Song Sung Blue | Film Review
Released December 25, 2025
Prestige Casting and the Cost of Playing It Safe
Song Sung Blue wants to be a tender portrait of marginal dreamers, people clinging to music as identity long after the spotlight has passed. It’s sincere, competently made, and clearly well-intentioned. But it never quite lands, because it features two of the biggest movie stars in modern history.
After eight thousand Wolverine movies, including last year’s victory tour in Deadpool & Wolverine, the highest grossing R-rated movie in American history, Hugh Jackman is not believable as a washed-up novelty singer. The film gestures at vulnerability by flashing his graying sideburns for a minute or two, then immediately lets him cover them up. The movie asks us to believe he’s running out of road, but his thirty-year-old MMA champion physique telegraphs that he’ll be just fine.
This is where Ethan Hawke becomes such an obviously better casting choice. Hawke is willing to be dangerous. He lets scenes go raw, awkward, unresolved. This film needed that kind of risk-taking energy: someone whose face and body already tell the story without asking the audience to pretend.
Kate Hudson has a related but slightly different problem. She could be great, but the performance never fully shakes its sitcom-adjacent tone. When her character loses a foot, a potentially devastating, life-altering event, the film treats it like the flu. She falls out of bed once, cries on the couch for a few scenes, and then gets back to normal.

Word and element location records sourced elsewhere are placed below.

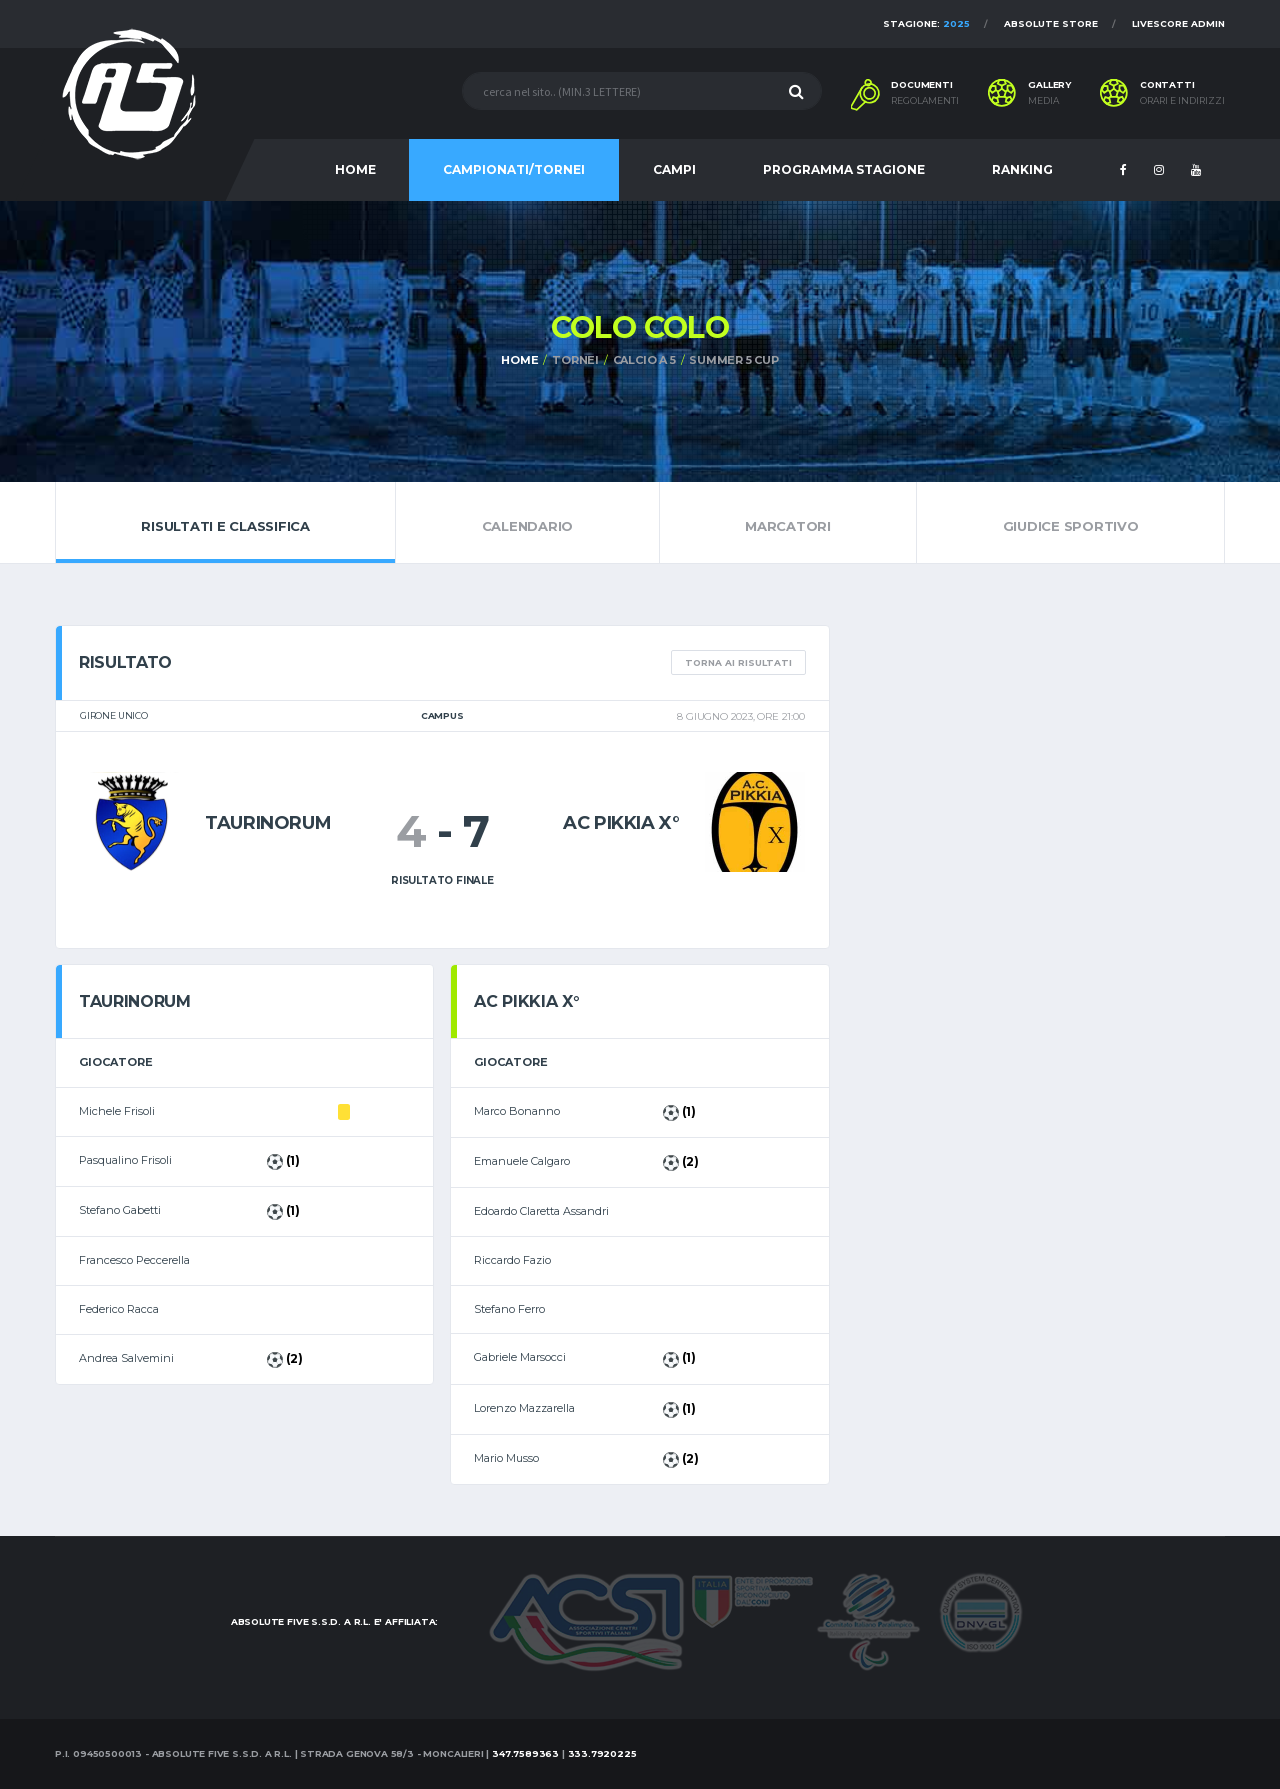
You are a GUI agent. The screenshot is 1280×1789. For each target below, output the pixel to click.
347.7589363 (525, 1753)
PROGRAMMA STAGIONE (844, 169)
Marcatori (788, 522)
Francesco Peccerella (134, 1260)
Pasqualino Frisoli (125, 1160)
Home (519, 360)
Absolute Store (1051, 23)
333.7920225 (602, 1753)
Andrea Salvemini (126, 1358)
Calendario (527, 522)
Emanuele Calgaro (522, 1161)
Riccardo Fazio (512, 1260)
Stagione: (926, 23)
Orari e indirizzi (1182, 101)
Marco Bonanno (517, 1111)
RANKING (1022, 169)
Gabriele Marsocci (520, 1357)
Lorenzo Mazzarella (524, 1408)
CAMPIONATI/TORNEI (514, 169)
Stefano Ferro (509, 1309)
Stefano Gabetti (120, 1210)
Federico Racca (119, 1309)
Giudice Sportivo (1070, 522)
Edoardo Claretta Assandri (541, 1211)
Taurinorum (268, 823)
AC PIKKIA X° (621, 823)
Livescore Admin (1178, 23)
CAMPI (674, 169)
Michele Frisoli (117, 1111)
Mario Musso (506, 1458)
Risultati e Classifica (225, 522)
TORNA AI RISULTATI (738, 662)
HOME (355, 169)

It’s impossible not to think of Born on the Fourth of July, where Tom Cruise let his physical limitation dictate blocking, pacing, and rage. The performance worked because his body told the story. Hudson’s injury is framed around, hidden by wardrobe, and never allowed to inconvenience her in any meaningful way.
The film’s cautiousness extends to its supporting cast with the brilliant Michael Imperioli, Christopher from The Sopranos, who somehow earns third billing while barely having a speaking role. Fresh off an Emmy nomination from The White Lotus, Imperioli shows up like an absentee mafia enforcer. He clocks in, gives Hugh Jackman a fist bump, and then heads off to collect his per diem and a chicken parm.
Even the film’s aesthetic choices reinforce this distance. The cinematography leans dark and subdued. It might have worked if it had been paired with actors willing to be genuinely diminished. Instead, the darkness muffles what little joy and volatility Neil Diamond’s music could have brought. The soundtrack favors deep cuts, meaningful for fans but alienating for anyone outside that small audience, further limiting the film’s emotional reach.
The result is a film about longing that never risks embarrassment, about damage that never reshapes the body, and about obsession that never quite costs enough. You leave feeling like the movie kept its stars comfortable, even when the story begged them not to be.